(SOURCE MATERIAL)
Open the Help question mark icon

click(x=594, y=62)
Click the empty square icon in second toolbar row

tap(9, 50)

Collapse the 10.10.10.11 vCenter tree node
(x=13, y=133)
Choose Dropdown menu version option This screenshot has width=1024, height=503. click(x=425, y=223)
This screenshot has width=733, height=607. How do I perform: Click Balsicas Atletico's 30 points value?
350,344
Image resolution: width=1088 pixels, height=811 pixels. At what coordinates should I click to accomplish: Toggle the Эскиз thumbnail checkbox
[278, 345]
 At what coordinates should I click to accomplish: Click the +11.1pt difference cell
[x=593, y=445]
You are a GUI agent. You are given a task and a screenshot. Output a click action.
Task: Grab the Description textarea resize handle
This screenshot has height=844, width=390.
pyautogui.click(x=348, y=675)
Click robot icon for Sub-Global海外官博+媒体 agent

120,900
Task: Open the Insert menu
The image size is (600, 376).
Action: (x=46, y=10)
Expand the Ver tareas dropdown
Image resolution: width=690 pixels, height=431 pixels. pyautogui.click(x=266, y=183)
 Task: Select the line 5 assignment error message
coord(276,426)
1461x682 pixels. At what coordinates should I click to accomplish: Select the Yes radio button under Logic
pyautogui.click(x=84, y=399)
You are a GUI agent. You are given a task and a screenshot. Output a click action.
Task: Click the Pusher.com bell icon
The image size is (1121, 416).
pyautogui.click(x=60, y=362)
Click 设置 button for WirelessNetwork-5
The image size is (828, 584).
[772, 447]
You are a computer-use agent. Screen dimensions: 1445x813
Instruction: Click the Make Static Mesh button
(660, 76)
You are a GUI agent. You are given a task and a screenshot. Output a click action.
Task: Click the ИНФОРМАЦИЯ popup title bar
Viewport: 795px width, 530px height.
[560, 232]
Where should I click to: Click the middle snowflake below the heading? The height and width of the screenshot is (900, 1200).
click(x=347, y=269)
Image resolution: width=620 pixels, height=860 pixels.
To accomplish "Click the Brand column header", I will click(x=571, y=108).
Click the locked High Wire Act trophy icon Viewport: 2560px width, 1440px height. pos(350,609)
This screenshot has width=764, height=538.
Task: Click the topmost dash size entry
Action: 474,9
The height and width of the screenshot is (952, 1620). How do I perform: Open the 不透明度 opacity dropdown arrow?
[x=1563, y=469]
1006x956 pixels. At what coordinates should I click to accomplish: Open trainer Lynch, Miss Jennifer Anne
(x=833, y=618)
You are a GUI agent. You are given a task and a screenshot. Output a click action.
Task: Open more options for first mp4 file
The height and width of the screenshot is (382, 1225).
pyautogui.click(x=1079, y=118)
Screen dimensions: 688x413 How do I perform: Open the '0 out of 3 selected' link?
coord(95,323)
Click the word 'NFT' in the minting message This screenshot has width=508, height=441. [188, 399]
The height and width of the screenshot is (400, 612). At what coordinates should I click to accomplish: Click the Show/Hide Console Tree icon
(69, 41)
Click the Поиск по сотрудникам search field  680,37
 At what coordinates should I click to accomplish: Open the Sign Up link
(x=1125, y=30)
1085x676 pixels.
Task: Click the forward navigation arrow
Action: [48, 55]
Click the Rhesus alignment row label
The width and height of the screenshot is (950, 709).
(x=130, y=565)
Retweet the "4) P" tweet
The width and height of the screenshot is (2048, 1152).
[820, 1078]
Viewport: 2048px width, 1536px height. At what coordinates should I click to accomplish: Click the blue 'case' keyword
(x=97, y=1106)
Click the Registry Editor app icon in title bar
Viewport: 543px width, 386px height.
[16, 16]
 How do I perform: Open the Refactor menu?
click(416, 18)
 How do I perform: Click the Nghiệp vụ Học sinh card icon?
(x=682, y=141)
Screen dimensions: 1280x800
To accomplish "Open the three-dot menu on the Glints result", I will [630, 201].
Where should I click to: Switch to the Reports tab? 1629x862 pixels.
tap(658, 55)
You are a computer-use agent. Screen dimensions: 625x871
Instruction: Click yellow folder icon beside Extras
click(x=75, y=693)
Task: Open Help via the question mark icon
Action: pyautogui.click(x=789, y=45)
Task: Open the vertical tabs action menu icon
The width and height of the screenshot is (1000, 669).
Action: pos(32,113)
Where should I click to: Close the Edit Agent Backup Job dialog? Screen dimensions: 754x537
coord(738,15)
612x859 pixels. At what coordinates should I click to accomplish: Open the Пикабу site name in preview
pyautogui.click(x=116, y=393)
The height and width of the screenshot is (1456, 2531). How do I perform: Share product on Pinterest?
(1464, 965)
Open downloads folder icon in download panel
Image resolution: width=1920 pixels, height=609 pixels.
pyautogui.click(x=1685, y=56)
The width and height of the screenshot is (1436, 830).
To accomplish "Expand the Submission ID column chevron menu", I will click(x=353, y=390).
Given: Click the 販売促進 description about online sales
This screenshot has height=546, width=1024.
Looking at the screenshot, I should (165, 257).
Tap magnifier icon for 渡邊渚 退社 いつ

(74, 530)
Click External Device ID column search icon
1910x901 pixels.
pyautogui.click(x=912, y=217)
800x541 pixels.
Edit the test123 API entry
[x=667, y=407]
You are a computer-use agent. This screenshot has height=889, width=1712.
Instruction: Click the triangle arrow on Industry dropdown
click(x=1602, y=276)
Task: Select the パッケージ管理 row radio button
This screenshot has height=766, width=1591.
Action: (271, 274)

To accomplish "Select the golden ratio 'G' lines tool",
(End SOURCE MATERIAL)
- _WHAT THIS TASK INVOLVES_: Retype the material in full. Each word must match.

- _RESPONSE BELOW_:
Open the Help question mark icon

click(x=594, y=62)
Click the empty square icon in second toolbar row

tap(9, 50)

Collapse the 10.10.10.11 vCenter tree node
(x=13, y=133)
Choose Dropdown menu version option This screenshot has width=1024, height=503. click(x=425, y=223)
This screenshot has width=733, height=607. How do I perform: Click Balsicas Atletico's 30 points value?
350,344
Image resolution: width=1088 pixels, height=811 pixels. At what coordinates should I click to accomplish: Toggle the Эскиз thumbnail checkbox
[278, 345]
 At what coordinates should I click to accomplish: Click the +11.1pt difference cell
[x=593, y=445]
You are a GUI agent. You are given a task and a screenshot. Output a click action.
Task: Grab the Description textarea resize handle
This screenshot has height=844, width=390.
pyautogui.click(x=348, y=675)
Click robot icon for Sub-Global海外官博+媒体 agent

120,900
Task: Open the Insert menu
The image size is (600, 376).
Action: (x=46, y=10)
Expand the Ver tareas dropdown
Image resolution: width=690 pixels, height=431 pixels. pyautogui.click(x=266, y=183)
 Task: Select the line 5 assignment error message
coord(276,426)
1461x682 pixels. At what coordinates should I click to accomplish: Select the Yes radio button under Logic
pyautogui.click(x=84, y=399)
You are a GUI agent. You are given a task and a screenshot. Output a click action.
Task: Click the Pusher.com bell icon
The image size is (1121, 416).
pyautogui.click(x=60, y=362)
Click 设置 button for WirelessNetwork-5
The image size is (828, 584).
[772, 447]
You are a computer-use agent. Screen dimensions: 1445x813
Instruction: Click the Make Static Mesh button
(660, 76)
You are a GUI agent. You are given a task and a screenshot. Output a click action.
Task: Click the ИНФОРМАЦИЯ popup title bar
Viewport: 795px width, 530px height.
[560, 232]
Where should I click to: Click the middle snowflake below the heading? The height and width of the screenshot is (900, 1200).
click(x=347, y=269)
Image resolution: width=620 pixels, height=860 pixels.
To accomplish "Click the Brand column header", I will click(x=571, y=108).
Click the locked High Wire Act trophy icon Viewport: 2560px width, 1440px height. pos(350,609)
This screenshot has width=764, height=538.
Task: Click the topmost dash size entry
Action: 474,9
The height and width of the screenshot is (952, 1620). How do I perform: Open the 不透明度 opacity dropdown arrow?
[x=1563, y=469]
1006x956 pixels. At what coordinates should I click to accomplish: Open trainer Lynch, Miss Jennifer Anne
(x=833, y=618)
You are a GUI agent. You are given a task and a screenshot. Output a click action.
Task: Open more options for first mp4 file
The height and width of the screenshot is (382, 1225).
pyautogui.click(x=1079, y=118)
Screen dimensions: 688x413 How do I perform: Open the '0 out of 3 selected' link?
coord(95,323)
Click the word 'NFT' in the minting message This screenshot has width=508, height=441. [188, 399]
The height and width of the screenshot is (400, 612). At what coordinates should I click to accomplish: Click the Show/Hide Console Tree icon
(69, 41)
Click the Поиск по сотрудникам search field  680,37
 At what coordinates should I click to accomplish: Open the Sign Up link
(x=1125, y=30)
1085x676 pixels.
Task: Click the forward navigation arrow
Action: [48, 55]
Click the Rhesus alignment row label
The width and height of the screenshot is (950, 709).
(x=130, y=565)
Retweet the "4) P" tweet
The width and height of the screenshot is (2048, 1152).
[820, 1078]
Viewport: 2048px width, 1536px height. At what coordinates should I click to accomplish: Click the blue 'case' keyword
(x=97, y=1106)
Click the Registry Editor app icon in title bar
Viewport: 543px width, 386px height.
[16, 16]
 How do I perform: Open the Refactor menu?
click(416, 18)
 How do I perform: Click the Nghiệp vụ Học sinh card icon?
(x=682, y=141)
Screen dimensions: 1280x800
To accomplish "Open the three-dot menu on the Glints result", I will [630, 201].
Where should I click to: Switch to the Reports tab? 1629x862 pixels.
tap(658, 55)
You are a computer-use agent. Screen dimensions: 625x871
Instruction: Click yellow folder icon beside Extras
click(x=75, y=693)
Task: Open Help via the question mark icon
Action: pyautogui.click(x=789, y=45)
Task: Open the vertical tabs action menu icon
The width and height of the screenshot is (1000, 669).
Action: pos(32,113)
Where should I click to: Close the Edit Agent Backup Job dialog? Screen dimensions: 754x537
coord(738,15)
612x859 pixels. At what coordinates should I click to accomplish: Open the Пикабу site name in preview
pyautogui.click(x=116, y=393)
The height and width of the screenshot is (1456, 2531). How do I perform: Share product on Pinterest?
(1464, 965)
Open downloads folder icon in download panel
Image resolution: width=1920 pixels, height=609 pixels.
pyautogui.click(x=1685, y=56)
The width and height of the screenshot is (1436, 830).
To accomplish "Expand the Submission ID column chevron menu", I will click(x=353, y=390).
Given: Click the 販売促進 description about online sales
This screenshot has height=546, width=1024.
Looking at the screenshot, I should (165, 257).
Tap magnifier icon for 渡邊渚 退社 いつ

(74, 530)
Click External Device ID column search icon
1910x901 pixels.
pyautogui.click(x=912, y=217)
800x541 pixels.
Edit the test123 API entry
[x=667, y=407]
You are a computer-use agent. This screenshot has height=889, width=1712.
Instruction: Click the triangle arrow on Industry dropdown
click(x=1602, y=276)
Task: Select the パッケージ管理 row radio button
This screenshot has height=766, width=1591.
Action: (271, 274)

To accomplish "Select the golden ratio 'G' lines tool",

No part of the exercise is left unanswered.